* What is expected *
Find each line in the listing below that contains the word "agent" and copy those lines out in full. Match case exactly.

* Extracted material *
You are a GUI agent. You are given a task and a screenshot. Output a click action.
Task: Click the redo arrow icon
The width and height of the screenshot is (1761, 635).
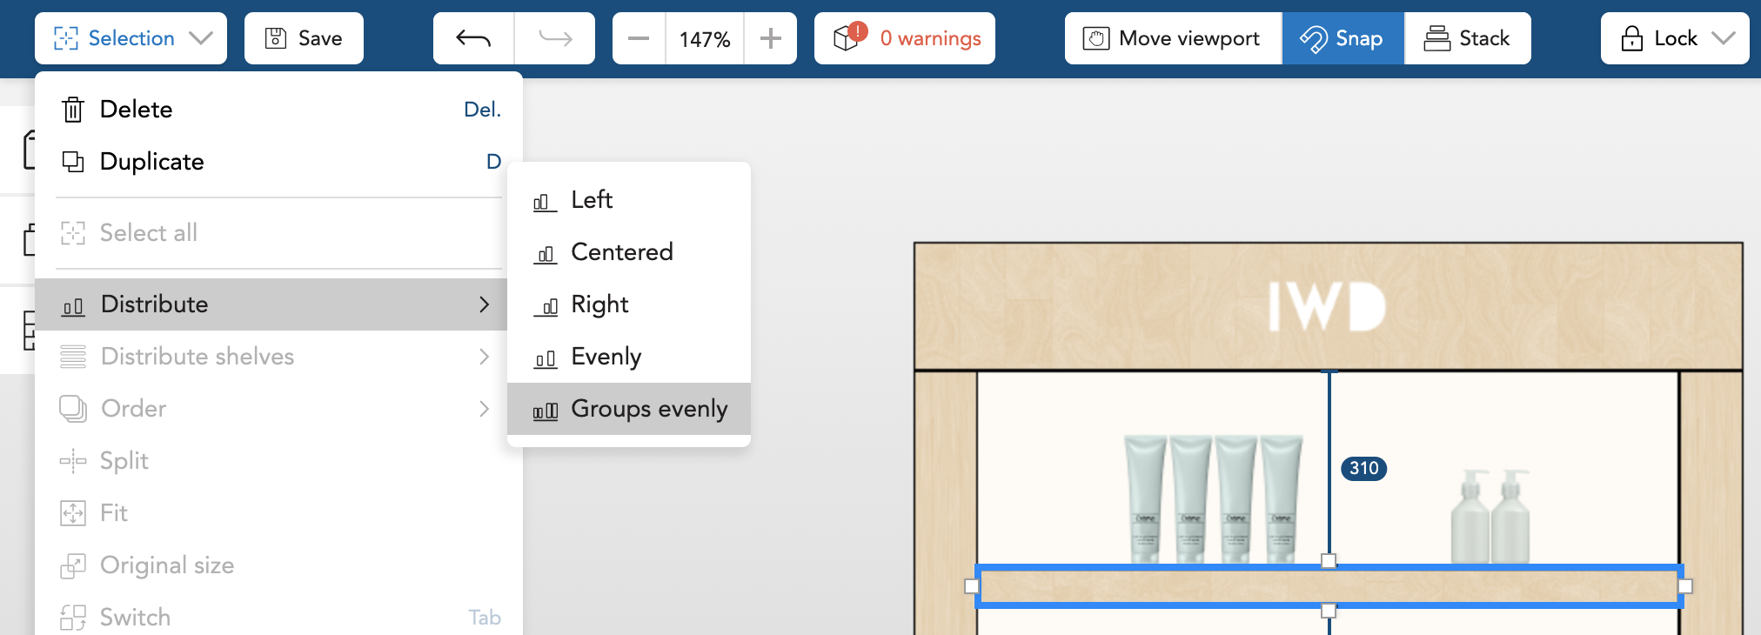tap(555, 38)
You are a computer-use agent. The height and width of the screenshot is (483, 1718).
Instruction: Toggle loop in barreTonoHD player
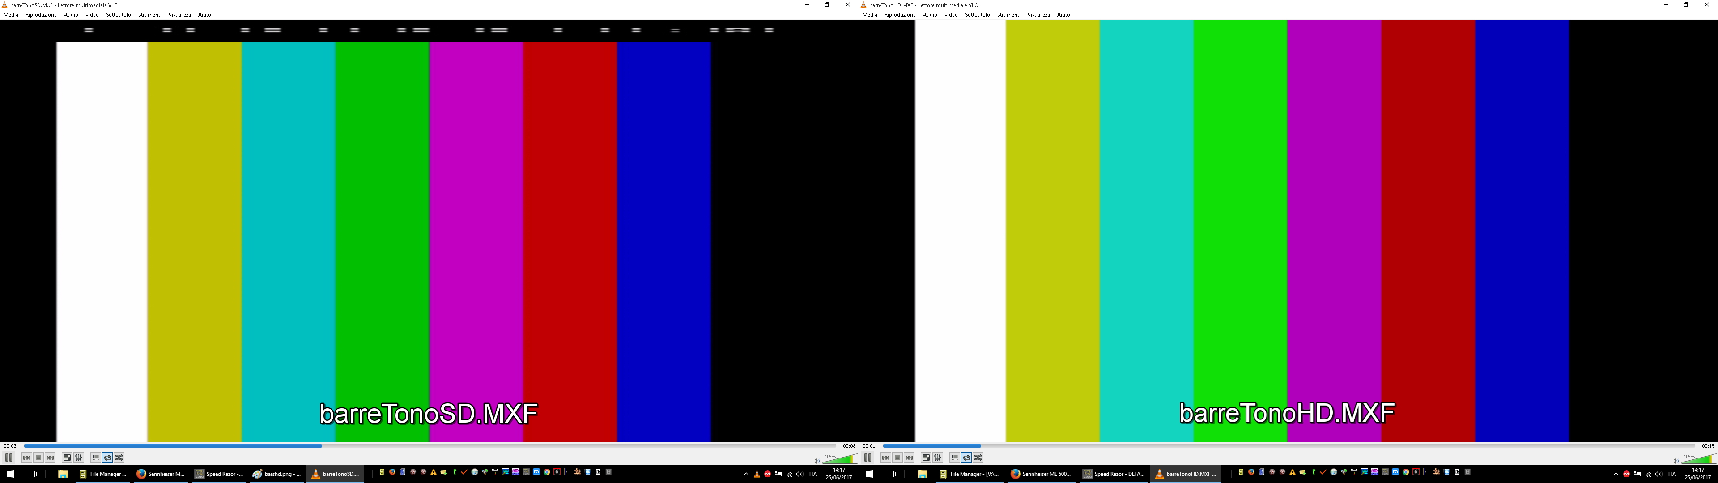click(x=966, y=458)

==

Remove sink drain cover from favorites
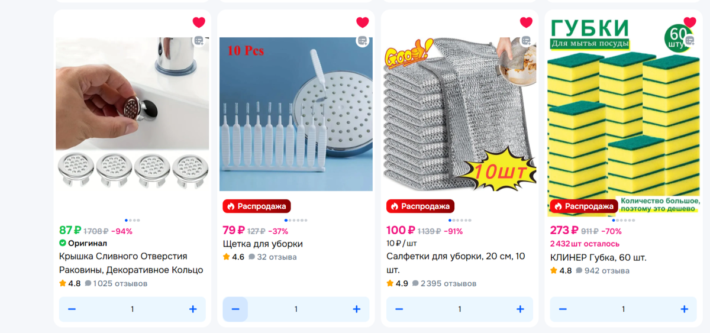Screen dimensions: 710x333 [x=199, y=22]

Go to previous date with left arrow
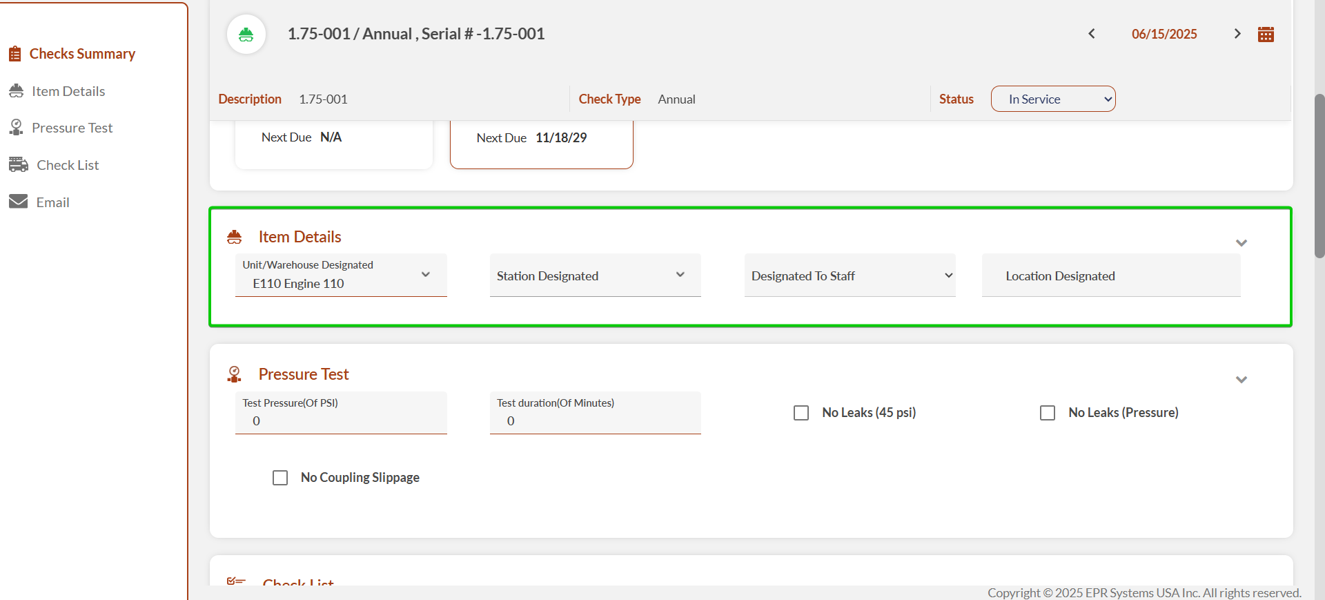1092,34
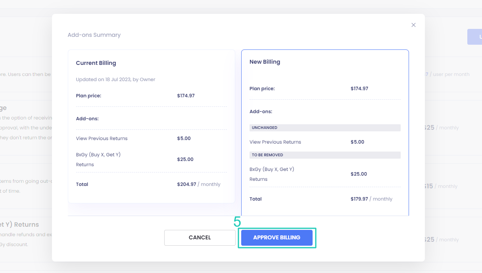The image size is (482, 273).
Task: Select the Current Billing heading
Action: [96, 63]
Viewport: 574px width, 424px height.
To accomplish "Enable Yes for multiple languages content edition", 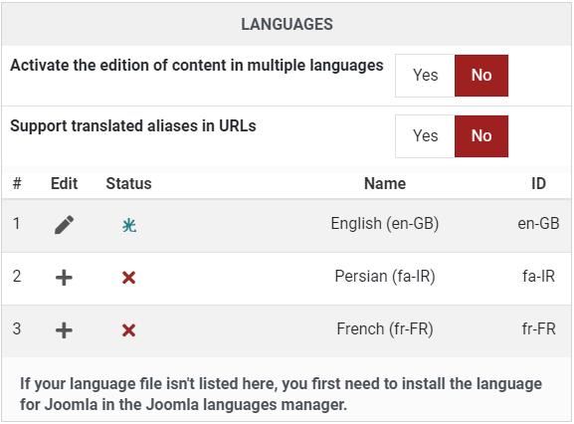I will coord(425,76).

* * *

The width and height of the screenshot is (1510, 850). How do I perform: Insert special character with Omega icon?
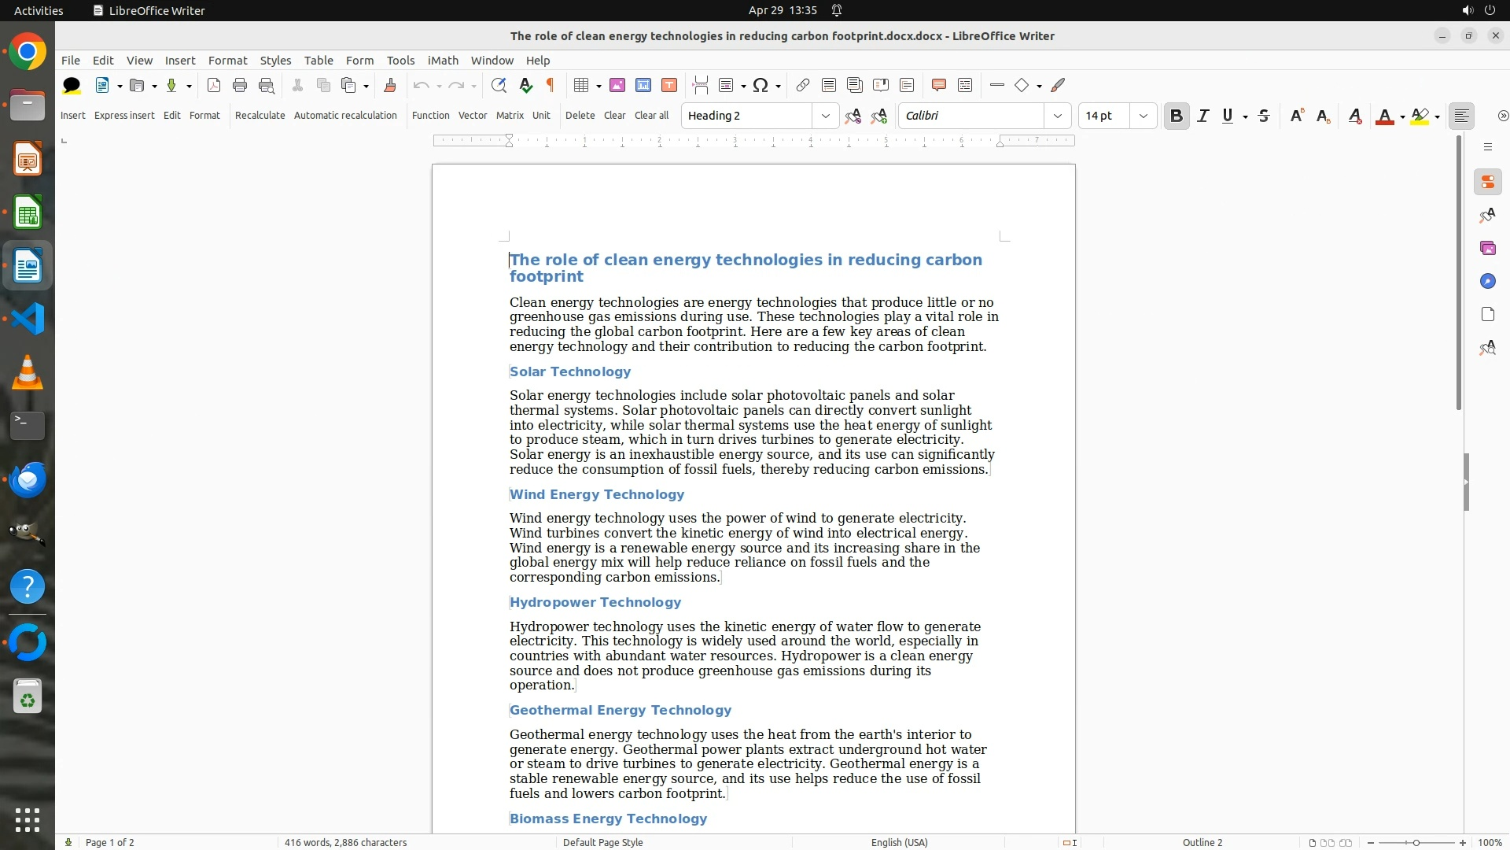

* Response to this task *
You are a GUI agent. You are given a task and a screenshot. Output a click action.
You are a computer-use agent. The height and width of the screenshot is (483, 1718).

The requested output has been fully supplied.